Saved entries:
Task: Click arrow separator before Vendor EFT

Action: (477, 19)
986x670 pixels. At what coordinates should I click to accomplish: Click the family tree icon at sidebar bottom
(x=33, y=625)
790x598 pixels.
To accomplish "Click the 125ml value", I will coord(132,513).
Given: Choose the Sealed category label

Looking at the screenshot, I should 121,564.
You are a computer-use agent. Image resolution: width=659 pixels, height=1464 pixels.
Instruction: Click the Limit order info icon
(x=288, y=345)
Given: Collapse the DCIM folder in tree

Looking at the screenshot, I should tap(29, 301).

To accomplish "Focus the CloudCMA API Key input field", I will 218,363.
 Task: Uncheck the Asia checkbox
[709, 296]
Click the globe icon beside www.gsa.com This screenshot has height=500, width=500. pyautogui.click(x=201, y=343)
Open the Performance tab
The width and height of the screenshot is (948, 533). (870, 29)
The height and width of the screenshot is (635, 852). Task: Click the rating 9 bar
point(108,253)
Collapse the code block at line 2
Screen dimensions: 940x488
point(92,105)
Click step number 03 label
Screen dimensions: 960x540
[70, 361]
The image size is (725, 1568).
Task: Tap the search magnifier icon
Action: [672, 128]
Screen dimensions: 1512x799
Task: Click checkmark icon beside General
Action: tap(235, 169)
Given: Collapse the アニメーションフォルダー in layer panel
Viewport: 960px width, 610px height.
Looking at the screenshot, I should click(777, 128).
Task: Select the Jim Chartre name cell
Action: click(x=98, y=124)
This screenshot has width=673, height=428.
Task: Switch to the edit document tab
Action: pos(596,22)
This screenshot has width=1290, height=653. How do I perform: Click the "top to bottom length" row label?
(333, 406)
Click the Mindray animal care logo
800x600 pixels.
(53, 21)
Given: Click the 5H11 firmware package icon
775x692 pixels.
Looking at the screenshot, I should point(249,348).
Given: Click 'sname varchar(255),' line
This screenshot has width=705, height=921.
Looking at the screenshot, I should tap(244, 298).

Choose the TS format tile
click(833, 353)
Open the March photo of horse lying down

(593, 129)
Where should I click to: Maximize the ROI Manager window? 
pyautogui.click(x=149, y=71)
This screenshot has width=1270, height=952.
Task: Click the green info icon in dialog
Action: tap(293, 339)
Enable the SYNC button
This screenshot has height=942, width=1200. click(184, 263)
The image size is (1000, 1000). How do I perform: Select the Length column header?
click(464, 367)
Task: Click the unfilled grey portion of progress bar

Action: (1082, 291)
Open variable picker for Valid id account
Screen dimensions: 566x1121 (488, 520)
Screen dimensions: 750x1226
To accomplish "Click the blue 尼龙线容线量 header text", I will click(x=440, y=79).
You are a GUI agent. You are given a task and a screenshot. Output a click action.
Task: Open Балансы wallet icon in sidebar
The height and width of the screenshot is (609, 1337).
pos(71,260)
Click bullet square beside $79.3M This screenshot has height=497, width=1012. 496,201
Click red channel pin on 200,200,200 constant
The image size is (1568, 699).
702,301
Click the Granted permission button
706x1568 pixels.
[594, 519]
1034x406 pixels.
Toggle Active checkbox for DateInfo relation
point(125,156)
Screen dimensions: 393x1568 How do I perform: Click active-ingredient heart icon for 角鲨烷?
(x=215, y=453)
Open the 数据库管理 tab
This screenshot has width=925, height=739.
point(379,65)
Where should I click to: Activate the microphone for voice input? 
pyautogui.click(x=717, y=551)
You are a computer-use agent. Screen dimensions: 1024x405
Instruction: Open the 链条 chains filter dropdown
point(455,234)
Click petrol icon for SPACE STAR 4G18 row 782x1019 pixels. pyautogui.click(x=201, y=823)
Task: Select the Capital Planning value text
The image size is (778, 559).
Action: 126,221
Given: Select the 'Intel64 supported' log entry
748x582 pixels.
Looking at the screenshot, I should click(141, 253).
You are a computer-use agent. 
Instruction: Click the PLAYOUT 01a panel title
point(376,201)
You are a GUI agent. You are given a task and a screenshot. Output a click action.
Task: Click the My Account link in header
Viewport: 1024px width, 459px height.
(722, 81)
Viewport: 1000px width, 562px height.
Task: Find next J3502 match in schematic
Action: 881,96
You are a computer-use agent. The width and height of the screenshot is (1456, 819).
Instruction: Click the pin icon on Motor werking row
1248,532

Task requirements ::
Go through the records line by line and count those containing the string "text". Give only the total.

Exercise answer ::
2